Une question de sang-froid ?

Pas seulement. Sa force physique lui permet de ne pas craindre l’urgence. Il gagne donc du temps de cerveau pour anticiper ses choix. Des choix qui sont très souvent les bons. Surtout, il entre dans la tête de tout le monde sur le terrain : ses adversaires et ses coéquipiers. Il lit en eux et lit le jeu plus vite que les autres. En clair : il comprend tout ce qui va se passer avant les autres. Lui sait déjà ce qu’il va se passer, donc il prend un temps d’avance. Quelques dixièmes de seconde, cela suffit à faire de grosses différences. Sur un repli défensif, un soutien offensif, en couverture d‘un jeu au pied, il est toujours en avance. Ce sont ces joueurs qui vous font gagner les grands matchs, ceux qui ont ce truc en plus. Avec ce temps d’avance, ils vous sauvent d’une situation chaude ou vous créent des opportunités dans une défense qui semble hermétique.

Fickou c'est un centre de classe mondiale

En 2012, pour ses débuts en Coupe d’Europe, vous avez tweeté : "Qui est ce mec, Fickou ??!!". Il avait alors 18 ans et venait de traverser le terrain avec Toulouse. Alors, 11 ans plus tard, qui est-il ?

C’était il y a bientôt onze ans, vous imaginez ? Et Fickou n’a toujours que 28 ans ! C’est dingue, ce qu’il fait… Avec l’âge et l’expérience, il est devenu un joueur incroyable. Il est l’élément central de la ligne d’attaque française, encore plus depuis que Vakatawa a pris sa retraite. Fickou, c’est le lien entre Ntamack et le triangle arrière. C’est aussi lui qui dirige la défense. Il est aussi très puissant, beaucoup plus que ce qu’il laisse apparaître.
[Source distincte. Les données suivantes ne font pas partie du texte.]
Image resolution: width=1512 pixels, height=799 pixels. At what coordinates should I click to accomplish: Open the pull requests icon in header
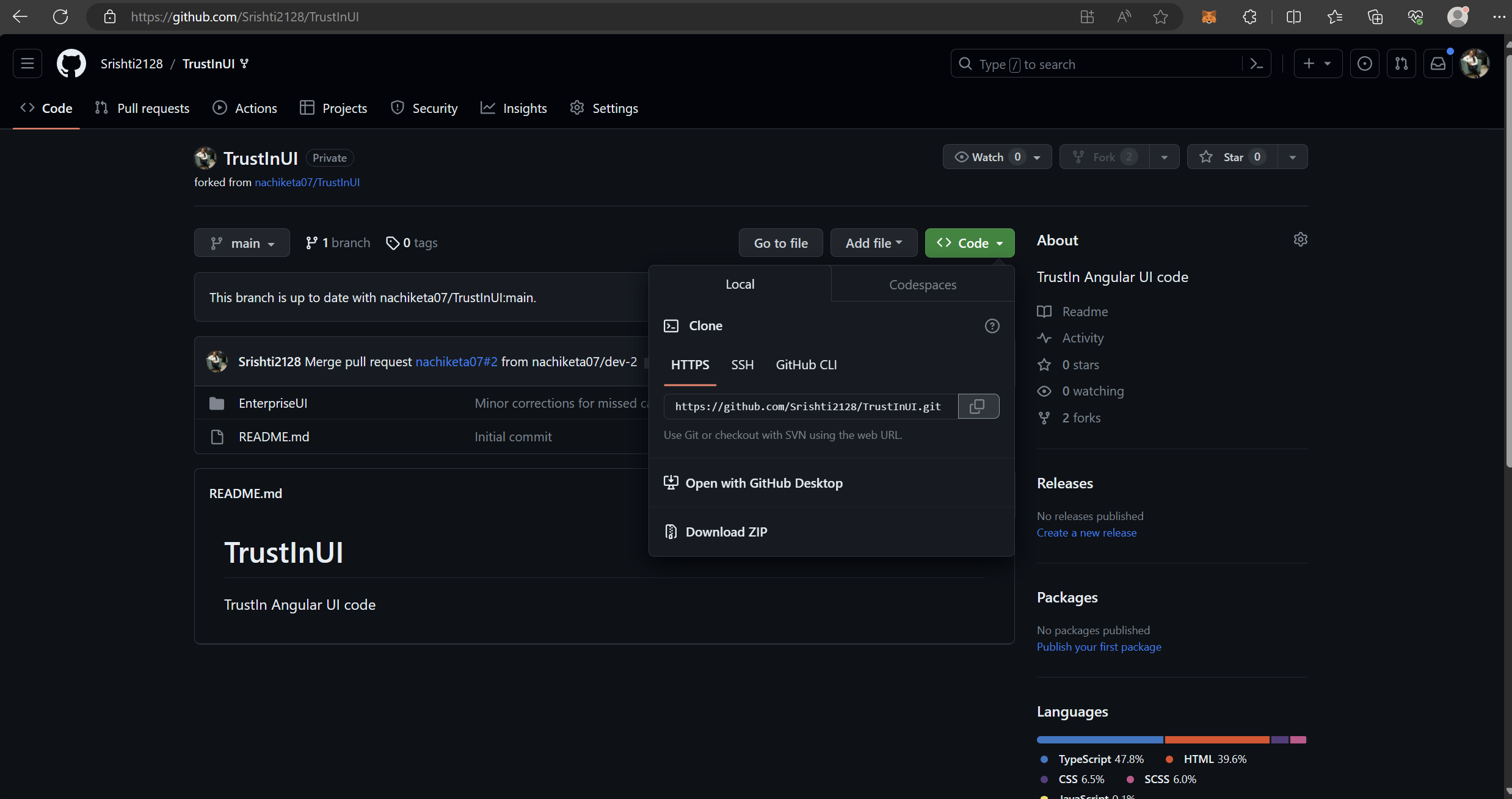(1401, 63)
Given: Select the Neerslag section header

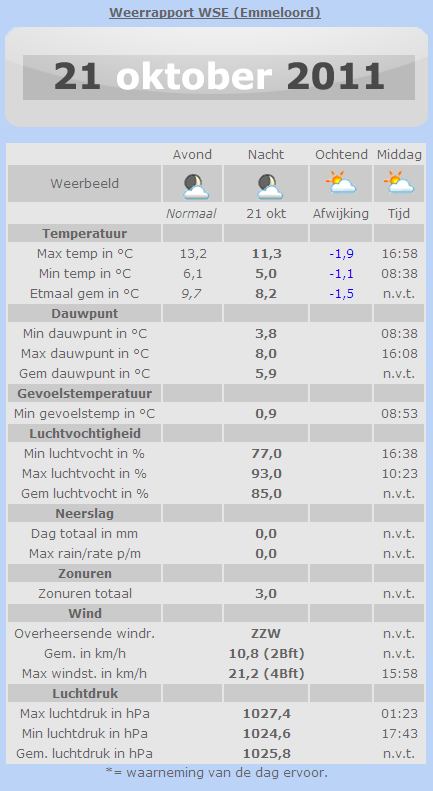Looking at the screenshot, I should pos(84,514).
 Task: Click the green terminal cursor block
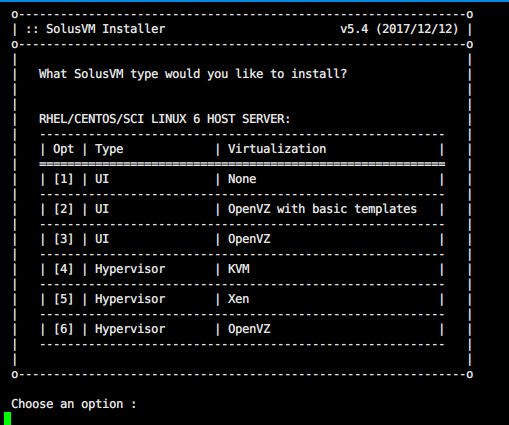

Il dégage cette image un peu dilettante mais c’est tout l’inverse : physiquement, il fait très mal et permet souvent aux Français de se remettre dans l’avancée, quand ils sont dans un temps faible. C’est exactement ce que vous attendez d’un centre et Fickou, c’est un centre de classe mondiale.

En face, il y aura Garry Ringrose. Actuellement le meilleur centre au monde ?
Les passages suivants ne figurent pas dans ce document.